Study material –
..............................
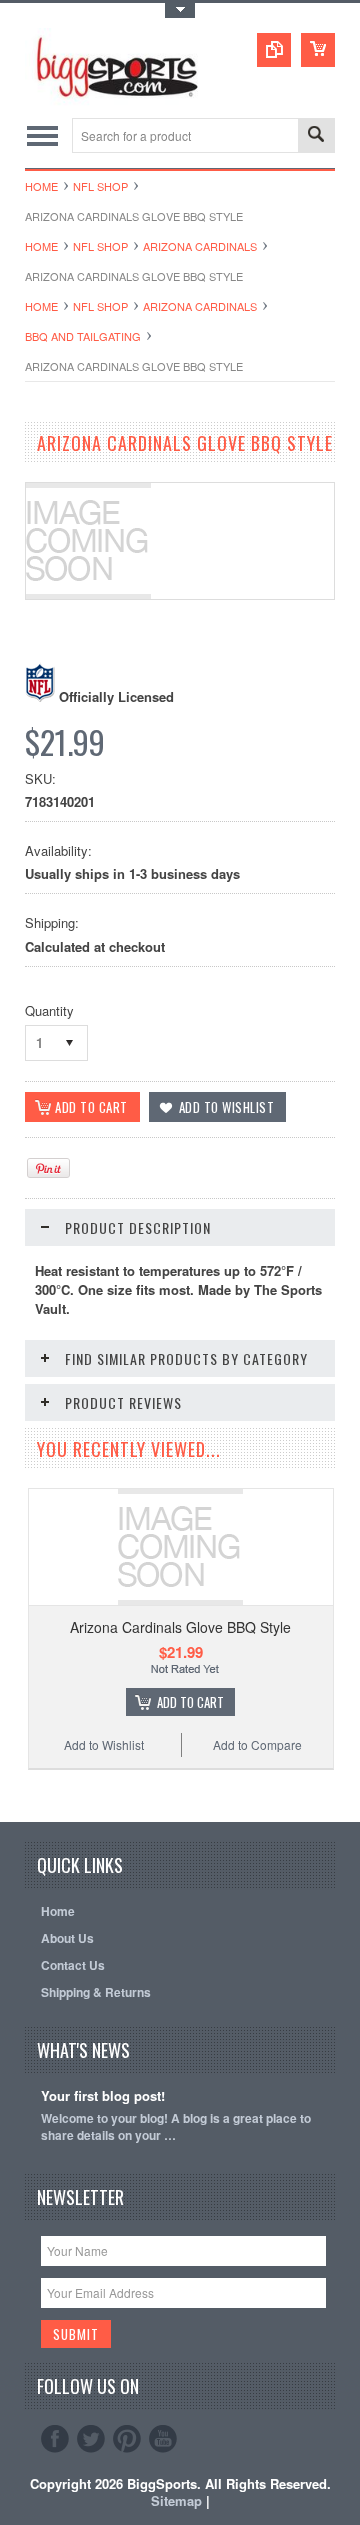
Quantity (49, 1010)
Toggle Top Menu (180, 10)
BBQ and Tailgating (83, 336)
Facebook (55, 2439)
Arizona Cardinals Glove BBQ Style (180, 1627)
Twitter (91, 2439)
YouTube (163, 2439)
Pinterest (127, 2439)
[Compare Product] (274, 50)
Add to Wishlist (104, 1744)
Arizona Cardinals (200, 246)
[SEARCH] (316, 136)
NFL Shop (100, 186)
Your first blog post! (103, 2096)
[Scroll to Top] (27, 1792)
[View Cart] (318, 50)
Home (41, 186)
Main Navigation (42, 135)
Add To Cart (190, 1702)
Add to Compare (257, 1744)
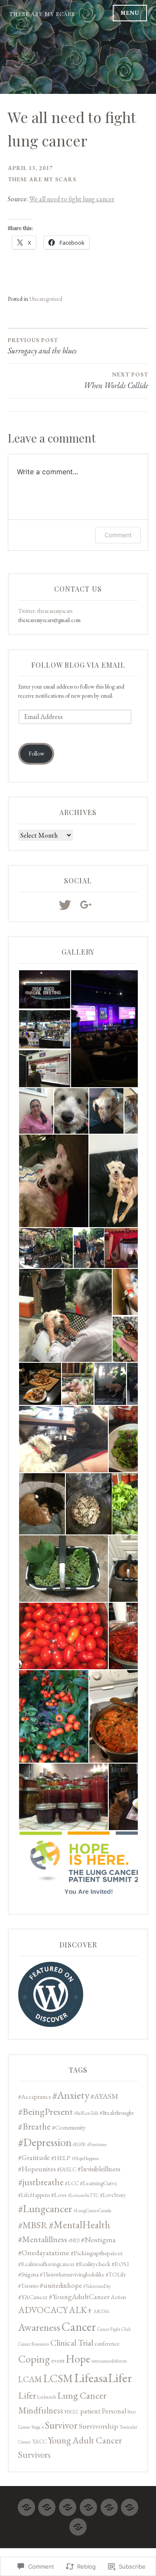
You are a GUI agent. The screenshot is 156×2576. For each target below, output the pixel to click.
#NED (74, 2240)
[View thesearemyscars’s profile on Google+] (87, 905)
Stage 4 (37, 2427)
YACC (39, 2441)
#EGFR (79, 2144)
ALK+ (80, 2310)
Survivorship (98, 2426)
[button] (44, 989)
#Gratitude (34, 2157)
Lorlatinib (46, 2397)
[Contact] (78, 2523)
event (58, 2360)
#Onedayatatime (43, 2252)
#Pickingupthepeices (97, 2253)
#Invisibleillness (99, 2168)
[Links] (88, 2503)
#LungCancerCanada (92, 2210)
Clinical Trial (71, 2342)
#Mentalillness (42, 2239)
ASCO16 (101, 2311)
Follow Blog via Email (78, 664)
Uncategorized (45, 299)
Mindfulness (40, 2410)
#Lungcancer (45, 2208)
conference (107, 2343)
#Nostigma (98, 2239)
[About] (67, 2503)
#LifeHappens (34, 2195)
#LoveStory (113, 2195)
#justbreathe (41, 2182)
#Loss (59, 2194)
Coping (34, 2359)
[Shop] (109, 2503)
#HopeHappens (85, 2158)
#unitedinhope (61, 2285)
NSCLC (72, 2412)
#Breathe (34, 2126)
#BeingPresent (45, 2111)
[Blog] (46, 2503)
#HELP (61, 2157)
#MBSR (33, 2225)
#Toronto (28, 2286)
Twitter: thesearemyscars (45, 611)
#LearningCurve (98, 2183)
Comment (118, 535)
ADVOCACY (43, 2310)
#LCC (72, 2183)
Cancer (79, 2326)
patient (90, 2411)
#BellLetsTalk (86, 2113)
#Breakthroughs (116, 2113)
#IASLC (66, 2169)
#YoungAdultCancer (79, 2296)
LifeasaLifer (103, 2377)
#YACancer (33, 2297)
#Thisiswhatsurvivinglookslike (72, 2274)
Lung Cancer (81, 2395)
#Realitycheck (93, 2264)
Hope (78, 2359)
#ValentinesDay (97, 2286)
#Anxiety (70, 2095)
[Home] (26, 2503)
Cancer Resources (33, 2344)
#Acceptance (34, 2096)
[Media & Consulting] (129, 2503)
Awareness (39, 2327)
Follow (36, 753)
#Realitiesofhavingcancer (46, 2264)
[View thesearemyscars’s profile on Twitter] (66, 905)
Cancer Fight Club (113, 2329)
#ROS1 (120, 2264)
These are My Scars (42, 179)
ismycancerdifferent (109, 2361)
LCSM (58, 2378)
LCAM (30, 2379)
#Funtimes (97, 2144)
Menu (129, 13)
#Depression (45, 2142)
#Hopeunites (37, 2168)
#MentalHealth (79, 2224)
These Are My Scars (42, 13)
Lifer (27, 2395)
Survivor (61, 2425)
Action (118, 2297)
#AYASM (104, 2096)
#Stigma (28, 2274)
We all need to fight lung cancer (71, 198)
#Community (69, 2127)
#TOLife (116, 2274)
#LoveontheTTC (83, 2195)
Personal (114, 2411)
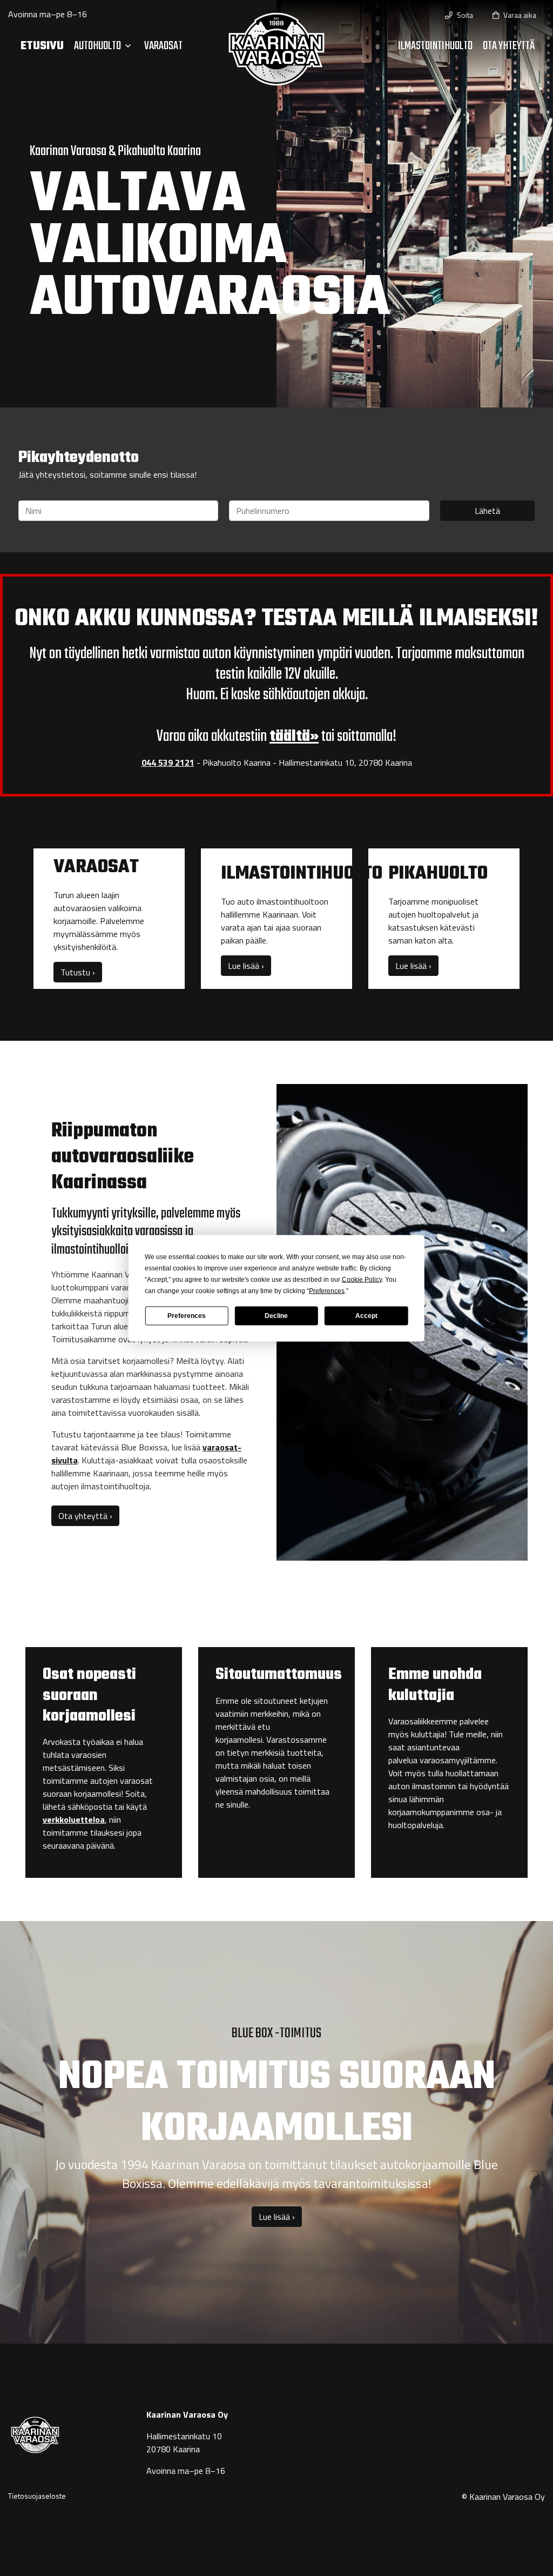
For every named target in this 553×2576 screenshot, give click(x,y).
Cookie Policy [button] (362, 1279)
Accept (366, 1316)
..............................
Task instructions – Only the lines above starting at the one containing "Lorlatinib (46, 2397)" and ending at the one containing "#justbreathe (41, 2182)", both included, are to be returned, exactly as they read.

Exercise response –
Lorlatinib (46, 2397)
[Contact] (78, 2523)
event (58, 2360)
#Onedayatatime (43, 2252)
#Pickingupthepeices (97, 2253)
#Invisibleillness (99, 2168)
[Links] (88, 2503)
#LungCancerCanada (92, 2210)
Clinical Trial (71, 2342)
#Mentalillness (42, 2239)
ASCO16 (101, 2311)
Follow Blog via Email (78, 664)
Uncategorized (45, 299)
Mindfulness (40, 2410)
#Lungcancer (45, 2208)
conference (107, 2343)
#Nostigma (98, 2239)
[About] (67, 2503)
#LifeHappens (34, 2195)
#LoveStory (113, 2195)
#justbreathe (41, 2182)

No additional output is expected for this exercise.